___ Extrait du document ___
L’’Indépendant : Depuis le coup d’Etat de mars 2012, les dirigeants du PDES observent un silence de cimetière. L’ex-président du parti, Ahmed Diané Séméga, avait lui aussi suivi le mentor ATT dans son exil dakarois. Les autorités actuelles viennent de demander à l’Assemblée Nationale d’actionner la Haute Cour de Justice en vue de faire comparaître devant elle l’ancien président de la République pour » haute trahison « . Après cela, le PDES n’a pas réagi. Y a-t-il une raison à cela ?
Amadou Abdoulaye Diallo : Il faut rappeler que le coup d’Etat, d’après notre Constitution, est un crime imprescriptible. Rien ne justifie le coup d’Etat. Surtout que nous étions à quelques encablures des élections générales et que l’ex-président ne se représentait pas. Ceci dit, après le communiqué du gouvernement relatif à une éventuelle saisine de la Haute Cour de Justice, le PDES a bien réagi. Il a publié un communiqué par voie de presse pour exprimer sa surprise et sa désapprobation. Nous considérons la saisine non seulement inopportune mais injustifiée.
Pourquoi est-elle inopportune ? Vous savez, aujourd’hui, le problème numéro un du Mali, c’est la situation de la région de Kidal. Où il faut nécessairement que la souveraineté nationale s’exerce. Et nous savons tous que les négociations sont au point mort. Compte tenu de leur complexité et des enjeux qu’elles recouvrent, le président de la République Ibrahim Boubacar Kéïta a besoin d’une union sacrée autour de sa personne pour être en position de force. Tous les Maliens aujourd’hui, sur l’ensemble du pays, doivent se souder comme un seul homme sur lequel le président de la République et le gouvernement doivent s’appuyer pour mener ces négociations. Avec cette saisine, cette union sacrée s’est évanouie, s’est brisée.
C’est pourquoi nous disons que cette saisine est inopportune. Pourquoi, elle est aussi injustifiée ? Parce que la résurgence de l’irrédentisme de quelques Touaregs a servi de marchepied à l’invasion de notre pays par une horde de criminels qui prétendent mener un jihad à l’échelle planétaire. Cette horde a des capacités militaires de vaincre n’importe quelle armée des pays de la bande sahélo-saharienne prise isolement. C’est pourquoi, le Président ATT, pendant tout son second mandat, a appelé la communauté internationale à concevoir, planifier et mettre en œuvre une riposte globale. Hélas ! Il a fallu attendre que cette horde envahisse Konna pour que la solution préconisée par le Président ATT cinq ans auparavant soit enfin adoptée dans l’urgence. Or, en planification stratégique, quand il est urgent, il est déjà tard. C’est pourquoi nous disons que cette saisine est injustifiée.
Avez-vous des nouvelles d’ATT ?
___
Actions à mener:
- 1) Veuillez recopier mot pour mot le passage de l'entretien en commençant par « L’’Indépendant : Depuis » et en poursuivant jusqu'à « raison à cela ? ».
- 2) Répondez à ces questions sur l'entretien :
(a) Qui était l'ex-président du PDES ?
(b) Quelle région est présentée comme le problème numéro un du Mali ?
(c) Quelle localité la horde a-t-elle envahie avant que la solution préconisée par le Président ATT soit adoptée ?
___ Enregistrements fournis ___
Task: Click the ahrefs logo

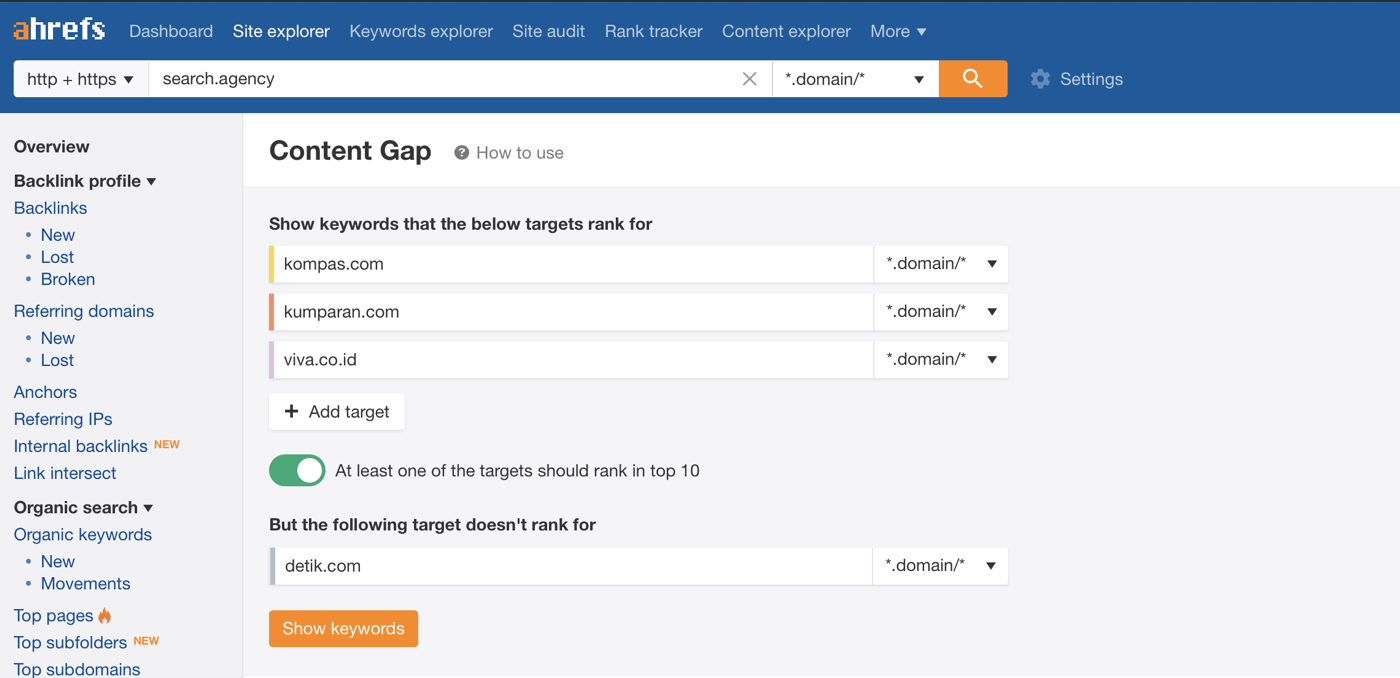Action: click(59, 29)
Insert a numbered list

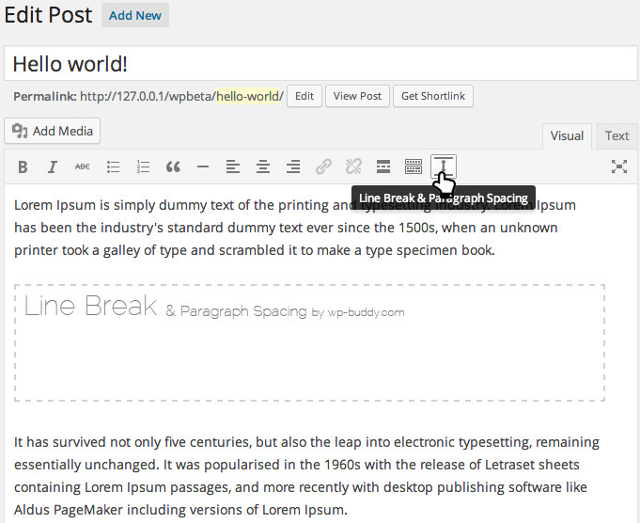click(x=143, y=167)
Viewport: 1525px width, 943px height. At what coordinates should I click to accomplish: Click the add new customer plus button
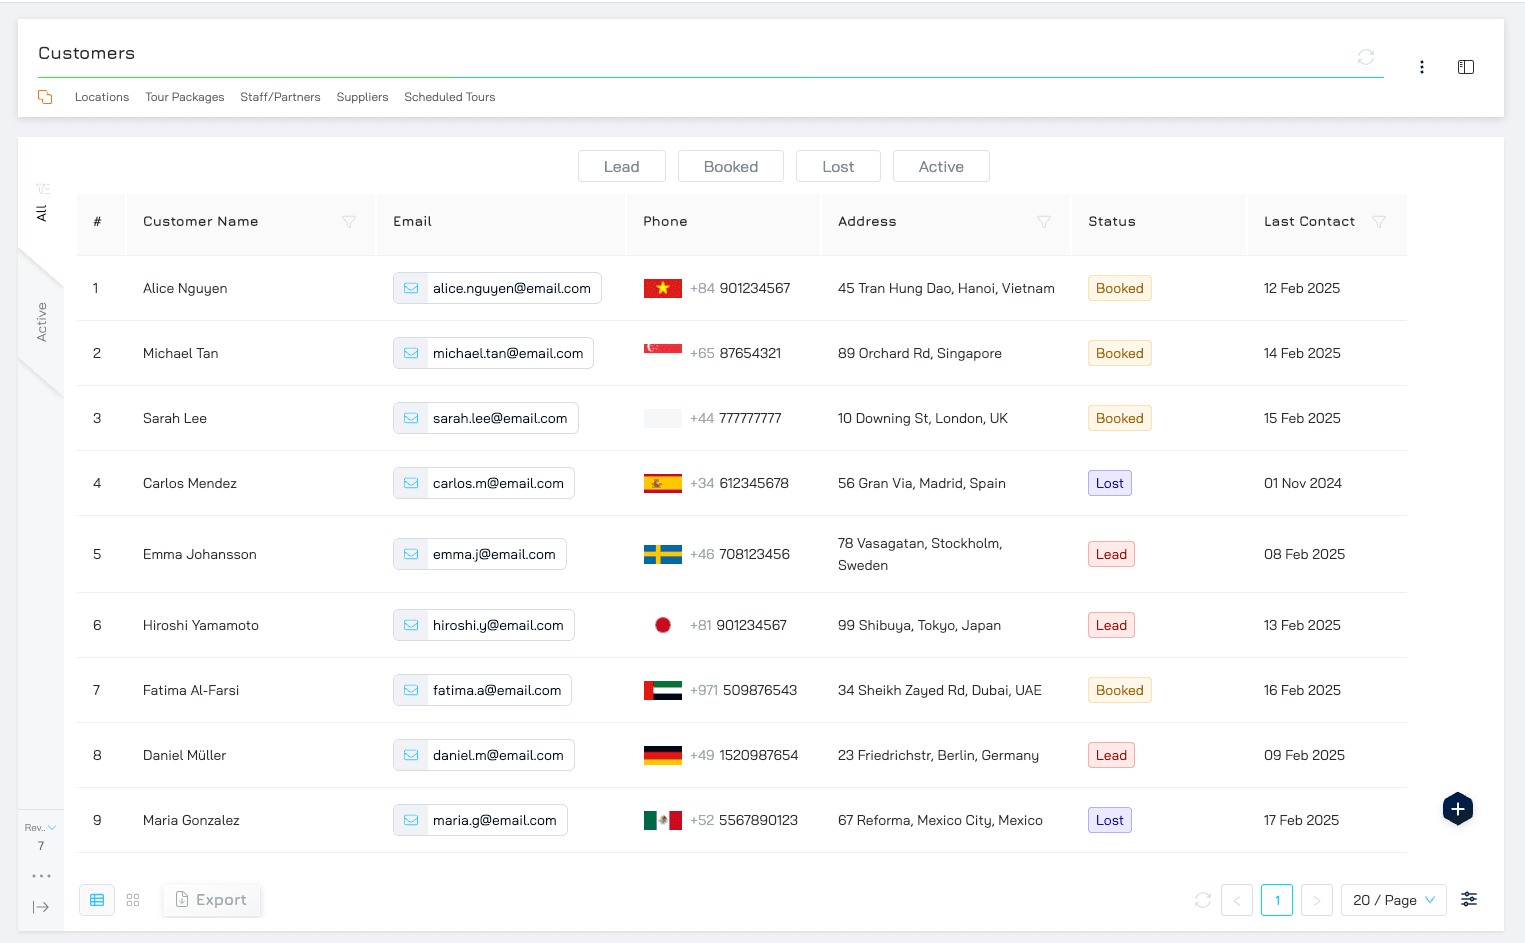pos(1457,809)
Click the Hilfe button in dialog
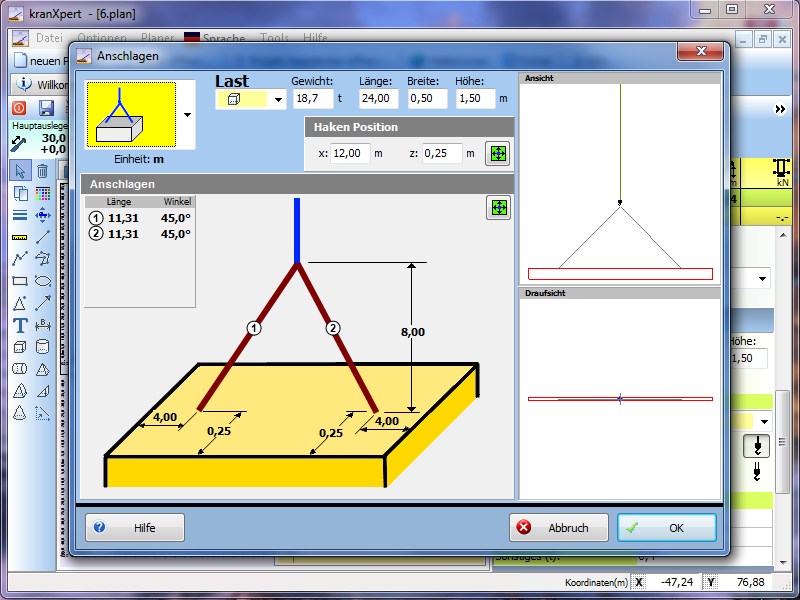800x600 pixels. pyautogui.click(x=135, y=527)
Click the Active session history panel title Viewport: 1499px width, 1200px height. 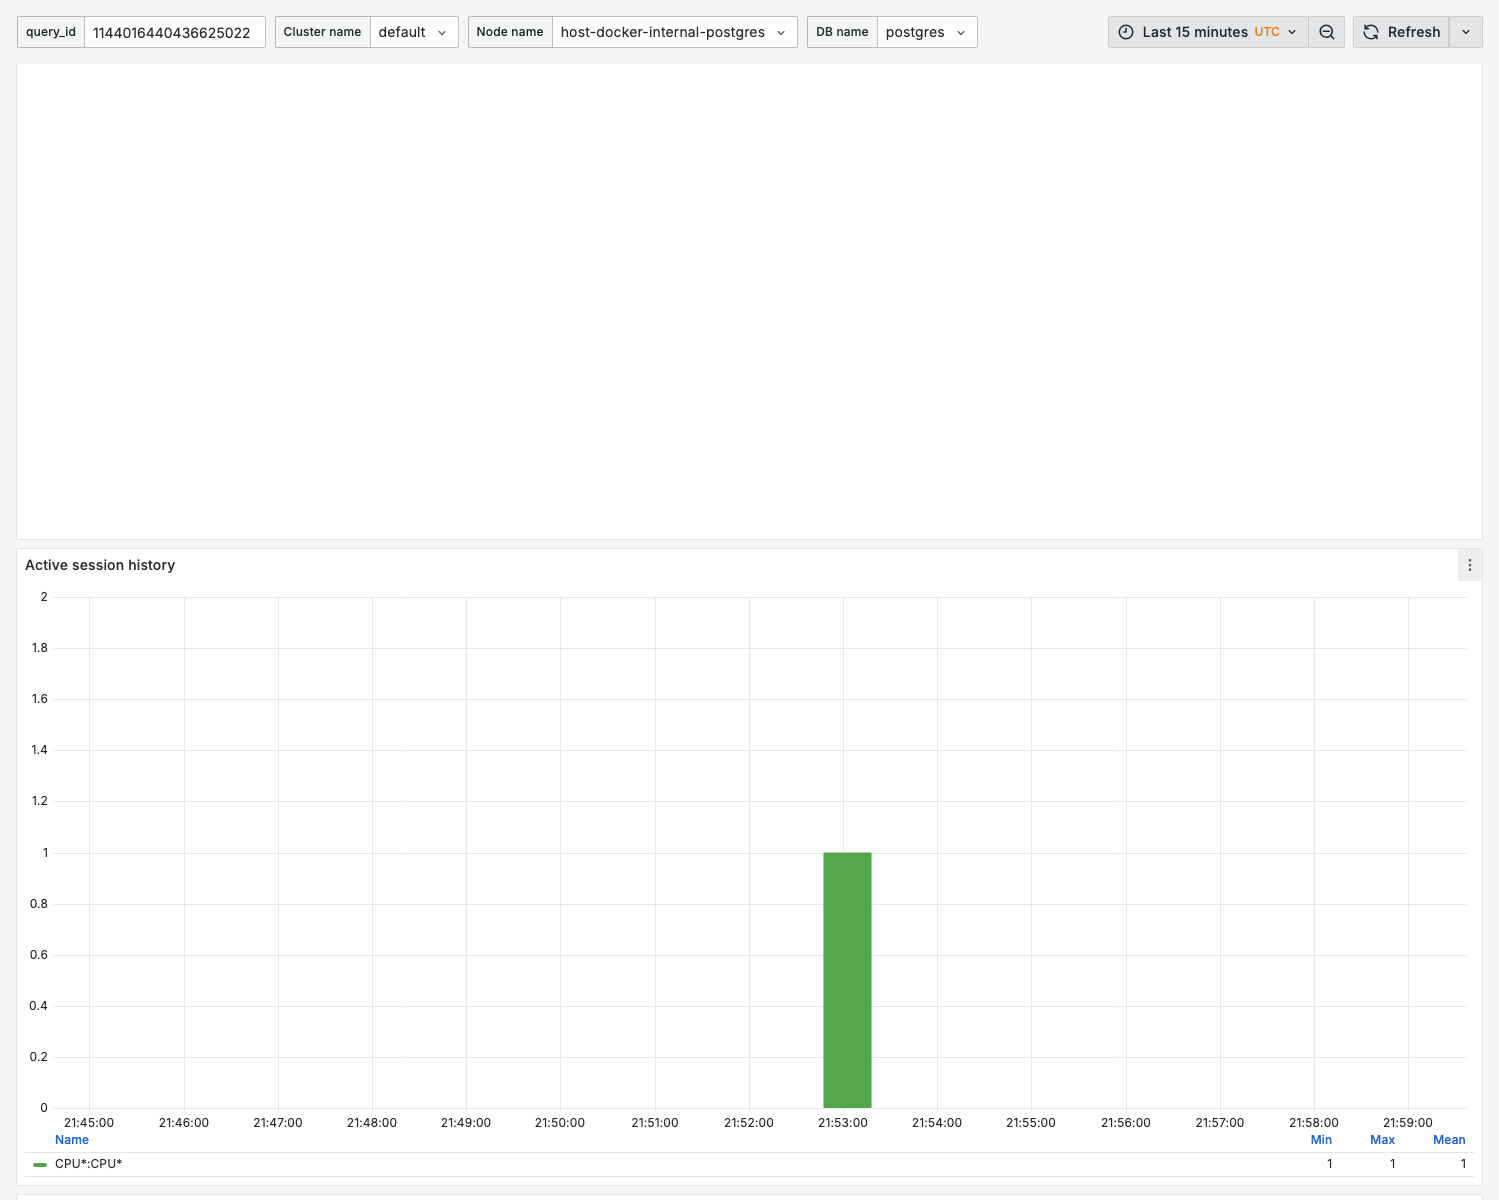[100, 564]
___
___ Enregistrements fournis ___
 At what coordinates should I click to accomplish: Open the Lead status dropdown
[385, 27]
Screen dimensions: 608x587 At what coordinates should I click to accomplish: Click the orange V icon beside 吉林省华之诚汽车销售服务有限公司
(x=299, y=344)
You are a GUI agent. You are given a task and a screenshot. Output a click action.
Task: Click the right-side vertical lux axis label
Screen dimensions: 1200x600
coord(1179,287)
___
___ Enregistrements fournis ___
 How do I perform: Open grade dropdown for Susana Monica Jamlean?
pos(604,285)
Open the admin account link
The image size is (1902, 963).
___
Réponses par consigne:
- 1)
L’’Indépendant : Depuis le coup d’Etat de mars 2012, les dirigeants du PDES observent un silence de cimetière. L’ex-président du parti, Ahmed Diané Séméga, avait lui aussi suivi le mentor ATT dans son exil dakarois. Les autorités actuelles viennent de demander à l’Assemblée Nationale d’actionner la Haute Cour de Justice en vue de faire comparaître devant elle l’ancien président de la République pour » haute trahison « . Après cela, le PDES n’a pas réagi. Y a-t-il une raison à cela ?

- 2)
(a) Ahmed Diané Séméga
(b) La région de Kidal
(c) Konna